Empowered by a late-year surge, China’s economy grew at a surprising 2.3% for the year 2020, official data showed Monday.

The world’s number two economy is bouncing back after recording 6.5% growth, year-on-year, in the last quarter of 2020 – a figure that bodes well for China as it accelerates into the Year of the Bull.

The surprisingly solid performance suggests that the “workshop of the world,” as some call it, could also provide the globe with a racing economic engine as other economies stagger and judder into 2021.

China’s positive data was driven by an upturn in industrial production of 7.3% in the last month of the year, and an export surge that was underwritten by overseas demand for such pandemic-related items as personal protective equipment and electronic gadgets, according to financial newswire Bloomberg.  

Other factors behind the growth included the country’s effective Covid-19 containment measures and the deployment of fiscal and monetary stimuli to boost investment.

Beating expectations

The GDP numbers comfortably outpaced the forecast by an AFP poll of analysts from 13 financial institutions, whose consensus prediction had been for a 2.0% expansion. It also beat consensus predictions gathered by Bloomberg, who had anticipated a 2.1% increase.

In October, the IMF had expected China to grow 1.9%, while in September, the World Bank had anticipated 2.0%.

According to a Reuters poll, China will grow at 8.4% this year. If that proves correct, it will be the fastest pace in a decade.  

“The important aspect of this is that it was faster than expected growth,” a China watcher based in Hong Kong told Asia Times. “Obviously it is the slowest growth in decades – but no major country has done well in 2020.”

Given the ongoing third wave of Covid-19 that is wracking the societies and economies of Western Europe and North America, and also impacting East Asia with somewhat less force, China is likely to be the only significant global economy that will register positive macro numbers for 2020.

It’s not all milk and honey

Even so, by the standards China has become accustomed to as it accelerates its market economy and seeks to drag more rural citizens into its urban middle classes, the 2.3% expansion was hardly stellar.

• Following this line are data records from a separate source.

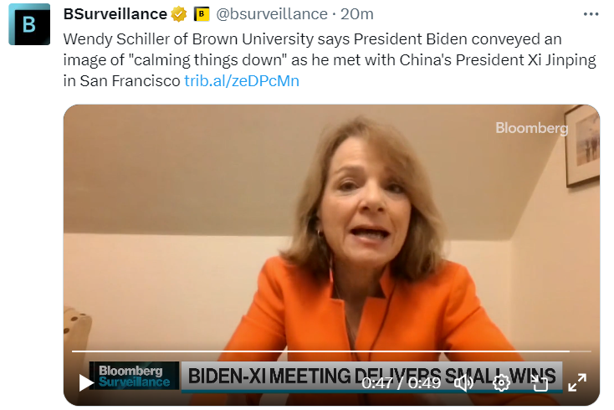614x410 pixels.
Task: Click the Bloomberg Surveillance logo in video
Action: [x=134, y=376]
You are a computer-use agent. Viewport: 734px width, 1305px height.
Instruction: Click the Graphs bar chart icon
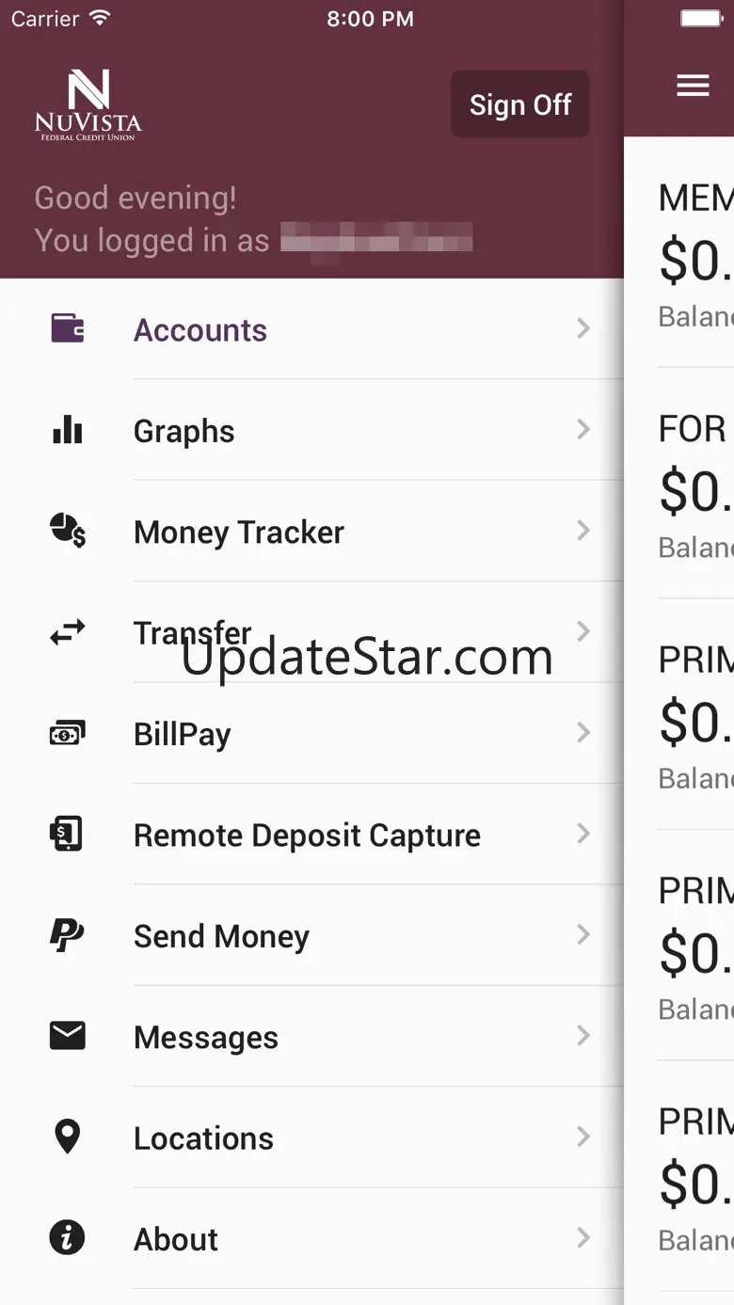click(68, 430)
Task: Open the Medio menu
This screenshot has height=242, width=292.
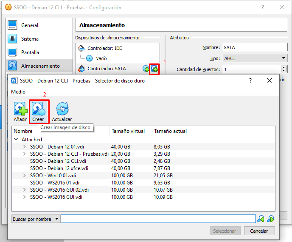Action: click(x=18, y=92)
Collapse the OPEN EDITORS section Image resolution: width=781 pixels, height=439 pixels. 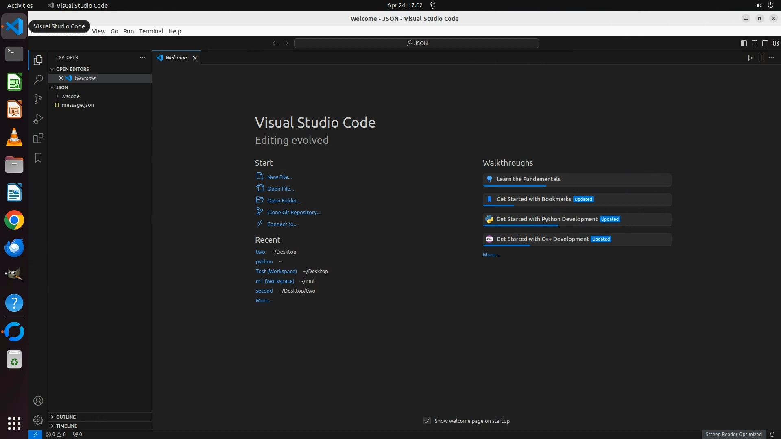tap(72, 69)
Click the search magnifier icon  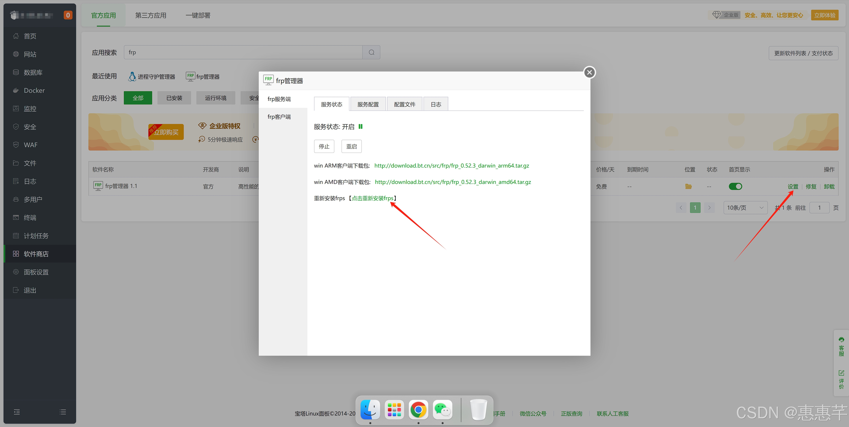[x=371, y=52]
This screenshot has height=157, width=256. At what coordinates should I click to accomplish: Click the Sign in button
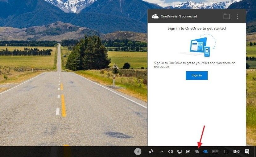click(196, 75)
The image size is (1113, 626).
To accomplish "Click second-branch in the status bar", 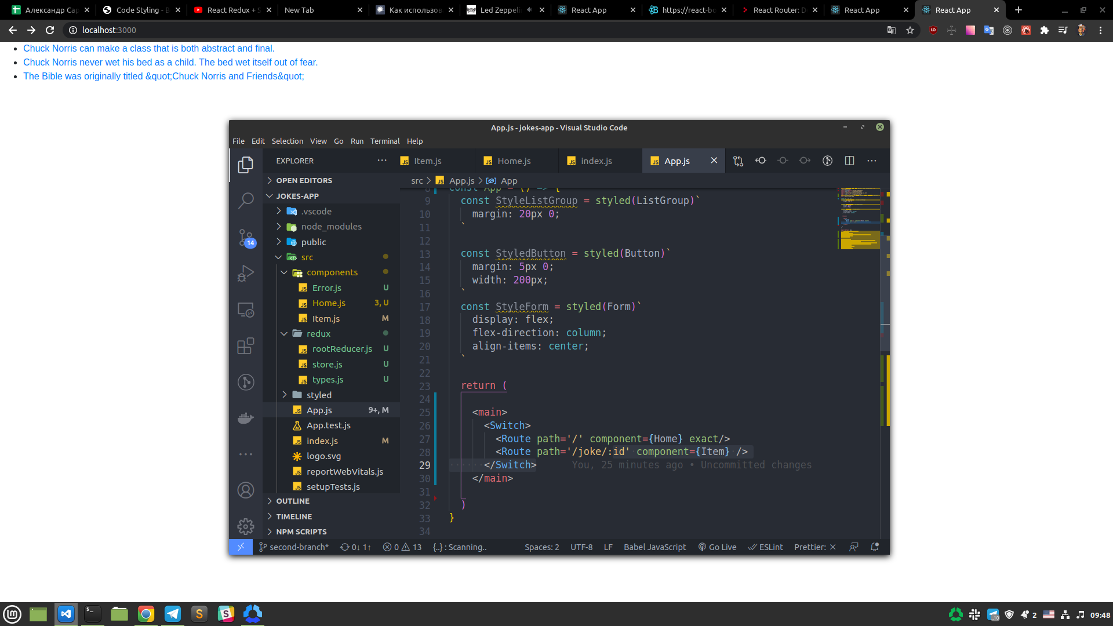I will 294,547.
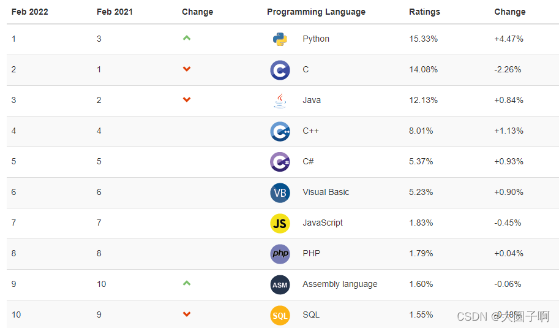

In 2019, the year before the Covid-19 pandemic shook China and the world, the country’s GDP had expanded by 6.1%.

And it was the lowest annual figure recorded since the Chinese economy embarked on major reforms in the 1970s.

Beijing’s National Bureau of Statistics (NBS) was not cracking any champagne. It cited a “grave and complex environment both at home and abroad” with the pandemic having a “huge impact,” according to AFP.

Major imbalances were also becoming apparent.

Industrial production grew 2.8% year-on-year for 2020, slowing further from previous years. While Beijing has talked up increasing local consumption and bolstered the talk with an ongoing tolerance for a strong yuan, retail sales fell 3.9% for the full year, AFP reported.